Installation will be don
CFLAGS=${CFLAGS:-"-O3 -g"}
CXXFLAGS=${CXXFLAGS:-"-O3 -g"}
BORINGSSL_PATH="${BASE}/boringssl"
+GO_VERSION=${GO_VERSION:-"1.26.2"}
+BORINGSSL_COMMIT=${BORINGSSL_COMMIT:-"c3ffc3300a9450cf8e396c7880be7c6cadc16a4a"}
+QUICHE_TAG=${QUICHE_TAG:-"0.28.0"}
+CURL_TAG=${CURL_TAG:-"curl-8_20_0"}
+NGHTTP3_TAG=${NGHTTP3_TAG:-"v1.15.0"}
+NGTCP2_TAG=${NGTCP2_TAG:-"v1.22.1"}
+NGHTTP2_TAG=${NGHTTP2_TAG:-"v1.69.0"}
if [ -e /etc/redhat-release ]; then
MAKE="gmake"
@@ -112,11 +119,9 @@ else
OS="linux"
fi
-go_version=1.26.2
-BORINGSSL_COMMIT=${BORINGSSL_COMMIT:-"c3ffc3300a9450cf8e396c7880be7c6cadc16a4a"}
-wget https://go.dev/dl/go${go_version}.${OS}-${ARCH}.tar.gz
-rm -rf ${BASE}/go && tar -C ${BASE} -xf go${go_version}.${OS}-${ARCH}.tar.gz
-rm go${go_version}.${OS}-${ARCH}.tar.gz
+wget https://go.dev/dl/go${GO_VERSION}.${OS}-${ARCH}.tar.gz
+rm -rf ${BASE}/go && tar -C ${BASE} -xf go${GO_VERSION}.${OS}-${ARCH}.tar.gz
+rm go${GO_VERSION}.${OS}-${ARCH}.tar.gz
GO_BINARY_PATH=${BASE}/go/bin/go
if [ ! -d boringssl ]; then
@@ -137,17 +142,31 @@ if [ $retVal -eq 1 ]; then
fi
set -e
+# Check compiler flags before passing them to CMake. GCC errors on some
+# Clang-only -Wno-error flags, including -Wno-error=character-conversion.
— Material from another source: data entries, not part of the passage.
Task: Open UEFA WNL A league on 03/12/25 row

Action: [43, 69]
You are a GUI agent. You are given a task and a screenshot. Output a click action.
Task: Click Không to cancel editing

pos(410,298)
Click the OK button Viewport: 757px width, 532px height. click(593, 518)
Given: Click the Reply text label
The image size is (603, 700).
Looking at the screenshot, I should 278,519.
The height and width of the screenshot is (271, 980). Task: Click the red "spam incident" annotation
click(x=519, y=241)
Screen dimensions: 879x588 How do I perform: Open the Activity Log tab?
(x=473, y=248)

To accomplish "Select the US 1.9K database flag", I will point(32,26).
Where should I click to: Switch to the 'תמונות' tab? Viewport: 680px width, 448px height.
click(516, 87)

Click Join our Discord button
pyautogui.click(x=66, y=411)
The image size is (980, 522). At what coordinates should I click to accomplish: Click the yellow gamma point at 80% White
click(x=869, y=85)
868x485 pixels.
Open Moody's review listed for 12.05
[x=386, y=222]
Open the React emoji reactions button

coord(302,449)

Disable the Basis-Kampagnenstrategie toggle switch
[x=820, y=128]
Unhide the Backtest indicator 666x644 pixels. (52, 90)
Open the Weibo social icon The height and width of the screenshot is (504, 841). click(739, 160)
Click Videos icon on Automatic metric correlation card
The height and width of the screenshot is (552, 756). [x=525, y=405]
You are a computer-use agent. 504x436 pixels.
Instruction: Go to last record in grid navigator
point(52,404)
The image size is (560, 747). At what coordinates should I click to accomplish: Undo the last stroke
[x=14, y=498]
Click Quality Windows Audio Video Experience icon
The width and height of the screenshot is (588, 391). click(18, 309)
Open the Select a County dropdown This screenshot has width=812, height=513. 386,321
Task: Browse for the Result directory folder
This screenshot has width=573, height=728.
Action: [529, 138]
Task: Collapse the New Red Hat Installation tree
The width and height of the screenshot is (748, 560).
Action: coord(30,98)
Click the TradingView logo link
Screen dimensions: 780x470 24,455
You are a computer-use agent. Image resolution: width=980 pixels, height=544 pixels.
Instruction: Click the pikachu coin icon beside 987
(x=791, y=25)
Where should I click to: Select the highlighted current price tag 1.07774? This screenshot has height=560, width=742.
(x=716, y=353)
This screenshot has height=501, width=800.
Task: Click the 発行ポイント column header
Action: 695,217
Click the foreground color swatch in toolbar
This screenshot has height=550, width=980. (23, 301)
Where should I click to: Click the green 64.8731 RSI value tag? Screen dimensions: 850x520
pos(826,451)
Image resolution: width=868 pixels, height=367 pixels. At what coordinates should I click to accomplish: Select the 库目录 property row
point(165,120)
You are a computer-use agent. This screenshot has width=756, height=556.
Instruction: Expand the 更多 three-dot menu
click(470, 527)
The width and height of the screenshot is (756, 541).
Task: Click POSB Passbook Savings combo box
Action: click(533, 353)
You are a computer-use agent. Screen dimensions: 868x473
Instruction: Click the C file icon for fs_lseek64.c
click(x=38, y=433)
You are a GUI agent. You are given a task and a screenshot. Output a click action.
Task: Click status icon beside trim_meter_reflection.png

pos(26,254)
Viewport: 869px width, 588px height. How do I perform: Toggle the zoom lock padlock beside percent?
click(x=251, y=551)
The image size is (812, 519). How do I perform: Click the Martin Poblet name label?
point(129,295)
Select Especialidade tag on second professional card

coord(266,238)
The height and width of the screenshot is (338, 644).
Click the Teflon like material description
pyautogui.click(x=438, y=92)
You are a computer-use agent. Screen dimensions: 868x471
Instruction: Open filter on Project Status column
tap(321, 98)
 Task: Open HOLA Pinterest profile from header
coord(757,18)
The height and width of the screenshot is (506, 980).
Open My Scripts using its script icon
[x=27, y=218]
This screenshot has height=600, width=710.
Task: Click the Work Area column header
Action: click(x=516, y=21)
+compiler_supports_flag() {
+ local compiler=$1
+ local flag=$2
+
+ echo '' | "${compiler}" "${flag}" -x c++ -c -o /dev/null - >/dev/null 2>&1
+}
+
# Note: -Wdangling-pointer=0
# We may have some issues with latest GCC compilers, so disabling
-Wdangling-pointer=
# Note: -UBORINGSSL_HAVE_LIBUNWIND
# Disable related libunwind test builds, there are some version number issues
# with this pkg in Ubuntu 20.04, so disable this to make sure it builds.
+BSSL_CXX_FLAGS="-Wno-error=ignored-attributes -UBORINGSSL_HAVE_LIBUNWIND"
+if compiler_supports_flag c++ -Wno-error=character-conversion; then
+ BSSL_CXX_FLAGS="-Wno-error=character-conversion ${BSSL_CXX_FLAGS}"
+fi
+
cmake \
-B build-shared \
-DGO_EXECUTABLE=${GO_BINARY_PATH} \
-DCMAKE_INSTALL_PREFIX=${BASE}/boringssl \
-DCMAKE_BUILD_TYPE=Release \
- -DCMAKE_CXX_FLAGS='-Wno-error=character-conversion
-Wno-error=ignored-attributes -UBORINGSSL_HAVE_LIBUNWIND' \
+ -DCMAKE_CXX_FLAGS="${BSSL_CXX_FLAGS}" \
-DCMAKE_C_FLAGS=${BSSL_C_FLAGS} \
-DCMAKE_POSITION_INDEPENDENT_CODE=ON \
-DBUILD_TESTING=0 \
@@ -159,7 +178,7 @@ cmake \
-DGO_EXECUTABLE=${GO_BINARY_PATH} \
-DCMAKE_INSTALL_PREFIX=${BASE}/boringssl \
-DCMAKE_BUILD_TYPE=Release \
- -DCMAKE_CXX_FLAGS='-Wno-error=character-conversion
-Wno-error=ignored-attributes -UBORINGSSL_HAVE_LIBUNWIND' \
+ -DCMAKE_CXX_FLAGS="${BSSL_CXX_FLAGS}" \
-DCMAKE_C_FLAGS="${BSSL_C_FLAGS}" \
-DCMAKE_POSITION_INDEPENDENT_CODE=ON \
-DBUILD_TESTING=0 \
@@ -180,14 +199,16 @@ echo "Building quiche"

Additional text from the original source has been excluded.